The two nearly back-to-back speeches provided a marked and powerful contrast. There are still many questions to be answered about China’s plan—most importantly how the country will define carbon neutrality. But the bare fact that China, by far the world’s biggest source of greenhouse gas emissions, has set out a net-zero pledge ahead of the U.S. shows how hard Beijing is striving to put itself at the center of global politics and the economic shift to clean energy—something Washington has been unwilling to do.

“The fact that President Xi Jingping is now taking advantage of White House absence of leadership is also not surprising,” said Christiana Figueres, founder of climate advocacy group Global Optimism Ltd. and former executive secretary of the UN climate negotiations leading up to the Paris Agreement. “When there is a geopolitical vacuum of leadership then someone steps in.”

Li Shuo, senior climate policy officer for Greenpeace East Asia, also pointed out the global power implications of China’s pledge. Xi’s speech, he said, was “clearly a bold and well-calculated move. It demonstrates Xi’s consistent interest in leveraging the climate agenda for geopolitical purposes.”

• Collected material

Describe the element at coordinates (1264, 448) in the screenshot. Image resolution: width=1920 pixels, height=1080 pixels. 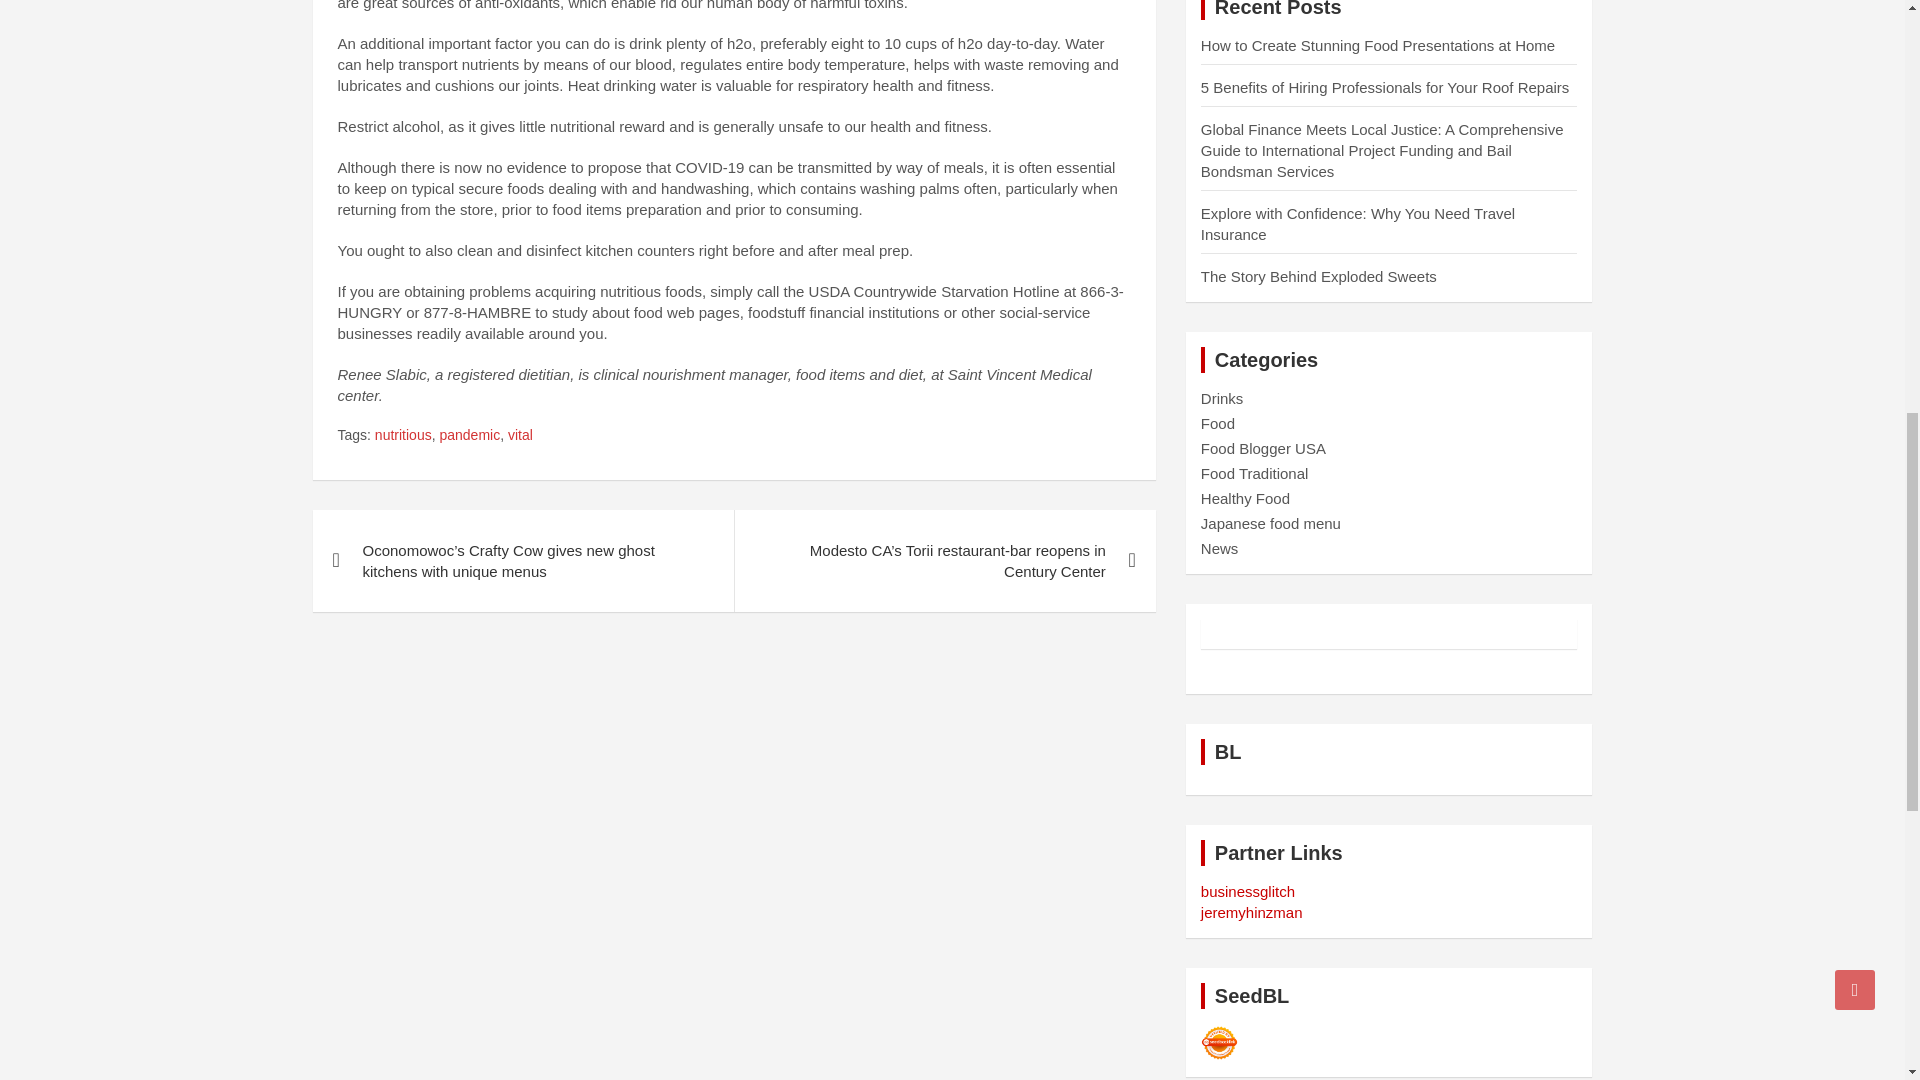
I see `Food Blogger USA` at that location.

• Stated problem 1
List every title or position that the passage on China's net-zero pledge attributes to the two people it quotes.
• Stated problem 2
According to the passage on China's net-zero pledge, what is the most important open question about China's plan?
Base every response solely on the passage about China's net-zero pledge.

• Final answer 1
- Founder of climate advocacy group Global Optimism Ltd. (Christiana Figueres)
- Former executive secretary of the UN climate negotiations leading up to the Paris Agreement (Christiana Figueres)
- Senior climate policy officer for Greenpeace East Asia (Li Shuo)

• Final answer 2
How the country will define carbon neutrality.